Here’s the part founders should hold onto. Even a cut wouldn’t change your day-to-day reality, because rate moves take 12 to 18 months to percolate through the economy.

“Even if the Fed cut rates today, a founder trying to build a startup wouldn’t really feel it for a year.”
~Steven Lord

The macro backdrop is important, since it shapes the whole funding environment, but it’s not a tactical lever for your company. Stay focused on building.


Get Your Ducks in a Row Before the Call Comes

If Steve is right and capital keeps working its way outward, deals will start closing faster. In favored sectors, that can mean going from term sheet to close in three weeks. The window to get ready is before that happens, not after.

“The time to make sure your financials are in shape, your hiring plan is in place, and your accounting is squared away is not when the money starts to unlock. It’s before that.”
~Steven Lord

The scenario to avoid is the one where a VC reaches out asking if you’re raising, you say yes, and then you admit you haven’t balanced your books in six months. When there are a lot of hands in the air for the same capital, investors don’t wait. Whether you get ready with Burkland, another partner, or on your own, the point is to be ready to respond the moment the call comes.



And Don’t Let AI Pitch for You

Steve’s last piece of advice is the most pointed.

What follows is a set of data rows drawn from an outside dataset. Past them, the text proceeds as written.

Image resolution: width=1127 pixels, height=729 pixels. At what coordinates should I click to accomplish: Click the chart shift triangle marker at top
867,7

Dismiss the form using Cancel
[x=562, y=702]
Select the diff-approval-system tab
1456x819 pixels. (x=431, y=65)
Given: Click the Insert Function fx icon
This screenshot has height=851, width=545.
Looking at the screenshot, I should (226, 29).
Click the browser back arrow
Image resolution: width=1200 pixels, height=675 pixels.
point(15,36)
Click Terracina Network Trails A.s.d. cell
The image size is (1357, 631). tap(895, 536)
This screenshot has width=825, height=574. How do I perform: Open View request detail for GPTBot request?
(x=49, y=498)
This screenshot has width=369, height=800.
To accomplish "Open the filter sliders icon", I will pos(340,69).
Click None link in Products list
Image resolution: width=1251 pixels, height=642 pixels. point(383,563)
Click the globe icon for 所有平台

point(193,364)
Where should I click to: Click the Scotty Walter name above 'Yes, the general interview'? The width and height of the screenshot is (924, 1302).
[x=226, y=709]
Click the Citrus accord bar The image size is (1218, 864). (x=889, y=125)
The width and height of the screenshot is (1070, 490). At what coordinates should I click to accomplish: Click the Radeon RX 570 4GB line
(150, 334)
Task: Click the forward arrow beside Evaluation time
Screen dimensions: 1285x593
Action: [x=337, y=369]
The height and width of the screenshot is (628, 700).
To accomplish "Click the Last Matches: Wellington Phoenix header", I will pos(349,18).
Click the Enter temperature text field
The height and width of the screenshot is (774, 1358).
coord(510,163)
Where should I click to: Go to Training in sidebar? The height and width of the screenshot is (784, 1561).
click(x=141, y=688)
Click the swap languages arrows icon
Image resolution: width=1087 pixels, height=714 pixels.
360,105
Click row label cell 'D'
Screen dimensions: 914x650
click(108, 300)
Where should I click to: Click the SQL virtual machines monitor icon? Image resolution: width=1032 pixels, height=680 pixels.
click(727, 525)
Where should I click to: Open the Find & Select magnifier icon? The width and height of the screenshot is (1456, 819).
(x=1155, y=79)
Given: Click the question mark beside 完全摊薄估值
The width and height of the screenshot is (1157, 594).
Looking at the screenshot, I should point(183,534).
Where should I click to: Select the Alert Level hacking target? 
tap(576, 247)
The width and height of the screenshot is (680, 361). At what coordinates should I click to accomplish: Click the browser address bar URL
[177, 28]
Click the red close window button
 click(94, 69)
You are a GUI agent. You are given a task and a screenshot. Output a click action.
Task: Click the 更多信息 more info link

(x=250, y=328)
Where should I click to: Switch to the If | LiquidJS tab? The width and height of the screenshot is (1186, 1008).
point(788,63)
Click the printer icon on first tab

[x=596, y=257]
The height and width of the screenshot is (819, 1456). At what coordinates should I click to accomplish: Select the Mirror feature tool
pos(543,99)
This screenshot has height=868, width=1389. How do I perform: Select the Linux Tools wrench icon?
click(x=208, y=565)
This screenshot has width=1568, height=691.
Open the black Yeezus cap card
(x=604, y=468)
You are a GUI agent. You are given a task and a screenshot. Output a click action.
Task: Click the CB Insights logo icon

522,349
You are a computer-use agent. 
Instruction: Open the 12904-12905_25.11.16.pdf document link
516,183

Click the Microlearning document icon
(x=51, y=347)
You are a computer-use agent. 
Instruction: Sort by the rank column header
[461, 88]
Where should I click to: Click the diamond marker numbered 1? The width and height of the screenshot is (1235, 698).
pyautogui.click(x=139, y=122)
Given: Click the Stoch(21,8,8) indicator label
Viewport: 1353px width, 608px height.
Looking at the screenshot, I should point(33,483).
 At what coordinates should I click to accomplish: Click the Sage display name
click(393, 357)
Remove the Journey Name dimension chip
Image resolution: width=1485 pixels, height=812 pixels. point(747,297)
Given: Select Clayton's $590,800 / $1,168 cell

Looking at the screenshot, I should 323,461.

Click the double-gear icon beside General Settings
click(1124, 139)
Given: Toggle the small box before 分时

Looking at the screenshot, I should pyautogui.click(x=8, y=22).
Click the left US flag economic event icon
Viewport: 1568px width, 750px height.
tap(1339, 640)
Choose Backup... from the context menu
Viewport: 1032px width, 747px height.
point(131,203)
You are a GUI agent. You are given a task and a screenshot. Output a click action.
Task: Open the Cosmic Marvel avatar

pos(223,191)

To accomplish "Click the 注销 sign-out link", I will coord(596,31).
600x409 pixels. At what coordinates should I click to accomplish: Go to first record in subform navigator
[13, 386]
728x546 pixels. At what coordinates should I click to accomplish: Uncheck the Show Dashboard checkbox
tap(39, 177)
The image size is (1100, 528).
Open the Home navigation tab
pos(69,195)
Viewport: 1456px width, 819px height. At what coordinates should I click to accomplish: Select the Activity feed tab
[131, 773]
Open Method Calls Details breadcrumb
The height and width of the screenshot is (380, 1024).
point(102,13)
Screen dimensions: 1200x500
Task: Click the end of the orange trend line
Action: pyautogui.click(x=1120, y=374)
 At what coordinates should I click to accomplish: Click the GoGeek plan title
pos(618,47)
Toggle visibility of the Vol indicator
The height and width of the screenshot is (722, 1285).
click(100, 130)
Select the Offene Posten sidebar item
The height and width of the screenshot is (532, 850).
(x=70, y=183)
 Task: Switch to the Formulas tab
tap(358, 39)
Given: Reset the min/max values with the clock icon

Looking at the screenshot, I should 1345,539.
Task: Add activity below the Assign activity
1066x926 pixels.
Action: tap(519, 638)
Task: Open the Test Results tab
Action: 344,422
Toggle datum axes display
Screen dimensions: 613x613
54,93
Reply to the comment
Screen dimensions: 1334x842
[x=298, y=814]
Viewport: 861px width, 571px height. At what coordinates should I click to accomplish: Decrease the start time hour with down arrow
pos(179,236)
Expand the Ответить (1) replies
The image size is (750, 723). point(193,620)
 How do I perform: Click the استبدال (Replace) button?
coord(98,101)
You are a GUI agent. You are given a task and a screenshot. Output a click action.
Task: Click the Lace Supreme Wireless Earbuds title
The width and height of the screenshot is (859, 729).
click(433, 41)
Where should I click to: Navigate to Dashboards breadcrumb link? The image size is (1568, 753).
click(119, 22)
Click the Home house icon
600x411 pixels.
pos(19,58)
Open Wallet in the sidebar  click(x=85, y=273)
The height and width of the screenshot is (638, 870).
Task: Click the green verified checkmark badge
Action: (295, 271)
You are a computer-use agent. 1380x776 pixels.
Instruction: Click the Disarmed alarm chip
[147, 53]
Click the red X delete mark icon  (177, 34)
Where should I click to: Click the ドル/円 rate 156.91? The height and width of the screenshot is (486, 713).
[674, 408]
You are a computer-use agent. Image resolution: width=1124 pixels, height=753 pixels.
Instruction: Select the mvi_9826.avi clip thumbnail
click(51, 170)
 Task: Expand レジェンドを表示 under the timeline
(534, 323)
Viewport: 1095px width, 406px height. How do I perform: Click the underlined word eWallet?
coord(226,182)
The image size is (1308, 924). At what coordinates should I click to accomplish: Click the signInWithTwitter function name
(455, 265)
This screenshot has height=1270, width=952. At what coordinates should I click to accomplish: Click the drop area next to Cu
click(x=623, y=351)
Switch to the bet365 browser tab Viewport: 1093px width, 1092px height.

Don’t mistake AI for a fundraising shortcut. Investors at top firms can already spot a deck generated by AI, and if they sense a founder trying to shortcut one of the most important conversations of their company’s life, it works against them.

Even on the CFO side, Steve notes, when a diligence question comes back with an AI-generated answer, the response is the same. They need to hear it from you.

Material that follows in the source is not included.